サクがゆっくり上下に手を揺らすと、下ムキになったイタチの顔も動くが、自らの意志で動き出す素振りはない。それどころか両手を挙げたような"開き"状態で、幸せそうな顔で目を瞑ったまま、ふにゃふにゃ口を動かしている。
「この動きをゆりかごとでも思っているんでしょう。こいつはいいんです、それより姫様……。注意事項、絶対守って下さいよ? ……こういうこと、絶対他の"男"にさせないで下さいよ。させたら、遠くから俺、お仕置きしますからね?」
ちゅっちゅっと首筋に熱い唇を落としてくるサクに、くらくらしてそのまま前のめりに崩れてしまいそうになるのを我慢しながら、やや上擦った声で平静さを装ってユウナは答える。

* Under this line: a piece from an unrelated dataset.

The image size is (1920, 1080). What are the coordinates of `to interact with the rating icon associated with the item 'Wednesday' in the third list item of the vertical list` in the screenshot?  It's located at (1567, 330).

「わ、わかったから! あたしだって、さ、寂しいけれど…、だけど今までだって、そうだ、サクが武官になったばかりで、ハンと一緒に遠征行って長く会わなかった時があったでしょう? あの時だってあたし、サクがいなくても、リュ……」
「………」
言葉をきったユウナはバツの悪い顔をした。サクが聞き返さないのは、過去何度もこの話をサクにしたからだ。
――サクがいなくなって寂しいだろうって、ずっとリュカが傍に居てくれたの。リュカと一緒に、サクの帰りを待ってたのよ?